Et c’était vrai qu’elle était mignonne cette petite Maylis, avec de grands yeux aussi bleus que ceux de son frère et un sourire émouvant d’innocence et de naïveté, même si ses formes n’avaient rien à voir avec la volupté de Viviane ! Immédiatement, le garçon avait compris que l’adolescente n’avait rien de ces créatures qui gravitaient autour du Café du 11 septembre, et qu’il avait devant lui cette jeune vierge à laquelle il aspirait durant ses interminables nuits d’insomnie.

Très facilement, il avait usé de son charme mystérieux et envoûtant pour convaincre la jeune oie blanche de l’accompagner dans sa chambre où, fidèle à sa technique, il l’avait attachée aux montants de son lit.

Tout entier à la recherche de son plaisir, il n’avait pas pris garde aux protestations, puis aux gémissements de sa compagne. Même les larmes de douleur et de honte qui roulaient sur ses joues pâles lorsqu’il l’avait libérée ne l’avaient pas frappé. D’ailleurs, si tel avait été le cas, il n’en aurait pas compris le sens pour la simple raison qu’il ne connaissait rien de l’importance accordée par les filles à leur pureté. A vrai dire, il ne savait rien des femmes, si ce n’était que leurs corps lui permettaient d’oublier jusqu’à son nom. Comment dans ce cas aurait-il pu imaginer que si pour les garçons, l’expérience était une source de fierté, il en allait différemment pour le sexe opposé ?

Ainsi serein et comblé, il s’en était allé remplir ses fonctions de *ramasseur de fonds*, sans se douter qu’il venait de se livrer à l'un des actes les plus abjectes qui soient.

Bonnemère par contre n’avait eu besoin que d’un regard pour comprendre que sa sœur avait perdu bien plus que ses illusions de petite fille romantique. Ivre de rage, il s’était précipité au café, fermement décidé à venger l’honneur de sa famille.

Malheureusement, il n’avait trouvé que le Commodore qui, mis au courant du drame, avait tenté l’impossible, c’est-à-dire excuser le geste de son protégé...

 

Lorsqu’il avait regagné sa chambre, à la fin de la soirée, après avoir assisté à la projection d’un Laurel et Hardy au cinéma du quartier, le Tsar était joyeux, même presque heureux... Mais son sourire avait disparu à jamais, devant le *cadeau* laissé devant sa porte.

A la lueur blafarde de l’ampoule nue, le Commodore semblait dormir, les genoux repliés sous son menton. Ce n’était qu’en approchant que le garçon avait aperçu le sang séché sur le visage tuméfié par une longue séance de matraquage. Aussitôt, apeuré par les bulles rosâtres s’échappant de ses lèvres à chaque expiration, il avait fait son possible pour ranimer son ami.

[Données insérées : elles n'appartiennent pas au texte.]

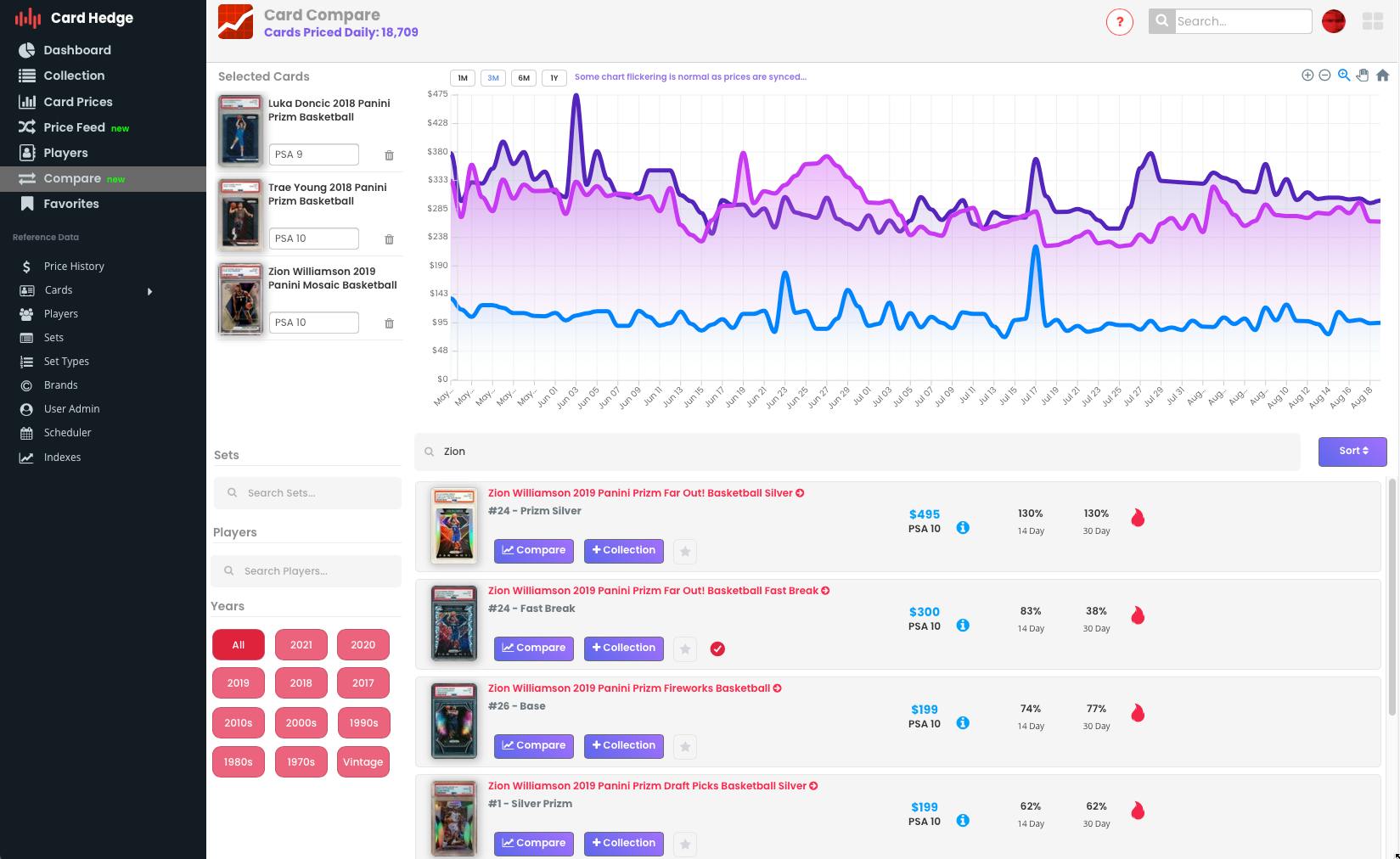Click the Search Sets input field
This screenshot has width=1400, height=859.
(307, 493)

Celui-ci, en émergeant péniblement de l’inconscience, avait tenté de se protéger de nouveaux coups, avant de reconnaître le Tsar penché au-dessus de lui.

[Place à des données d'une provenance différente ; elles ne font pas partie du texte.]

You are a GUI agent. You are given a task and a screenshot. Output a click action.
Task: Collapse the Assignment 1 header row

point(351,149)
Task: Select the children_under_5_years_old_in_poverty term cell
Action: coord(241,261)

- T’aurais pas dû toucher à Maylis, petit, avait-il murmuré péniblement, en grimaçant de douleur...

- Non, ne parlez pas, avait-il alors répliqué, paniqué, sans écouter les mots hachés. Serrez les dents, je vais vous amener à l’hôpital...

- Non, c’est trop tard... Je regrette de t’avoir laissé au château... J’aurais pu t’apprendre... Pardonne-moi, gamin.

Ces paroles avaient été les dernières. Avec une gorgée de bile rouge, il avait replongé dans l'inconscience, alors que le Tsar, totalement affolé, le prenait contre lui pour le bercer en gémissant.

Le temps, la vie, s’étaient arrêtés cette nuit-là.

Quand exactement l’Africain s’en était allé, le garçon n’en avait aucune idée. Des heures durant, il était resté assis à même le sol, son seul ami serré contre lui. Il ne se souvenait que d’une chose : cette odeur de sang s’échappant de toutes les pores de ce corps brisé à coups de poings, de pieds, et de barres de fer.

Déchiré par la douleur, il avait sombré au fond d’un gouffre taillé dans un iceberg, en réalisant l’étendue de tout ce qu’il venait de perdre. Car cet homme n’était pas seulement un être exceptionnel, mais plus que tout, celui par lequel lui étaient parvenues absolument toutes les choses positives de son existence.

Au fond de lui, tout son être avait hurlé que la vie n’était pas juste ! Que cela aurait dû être lui, étendu sur ce paillasson de métal... ou en tous cas pas le Commodore ! Il avait encore trop besoin de lui, de ses secours inespérés, de ses sermons, de ses bousculades *pour son bien* !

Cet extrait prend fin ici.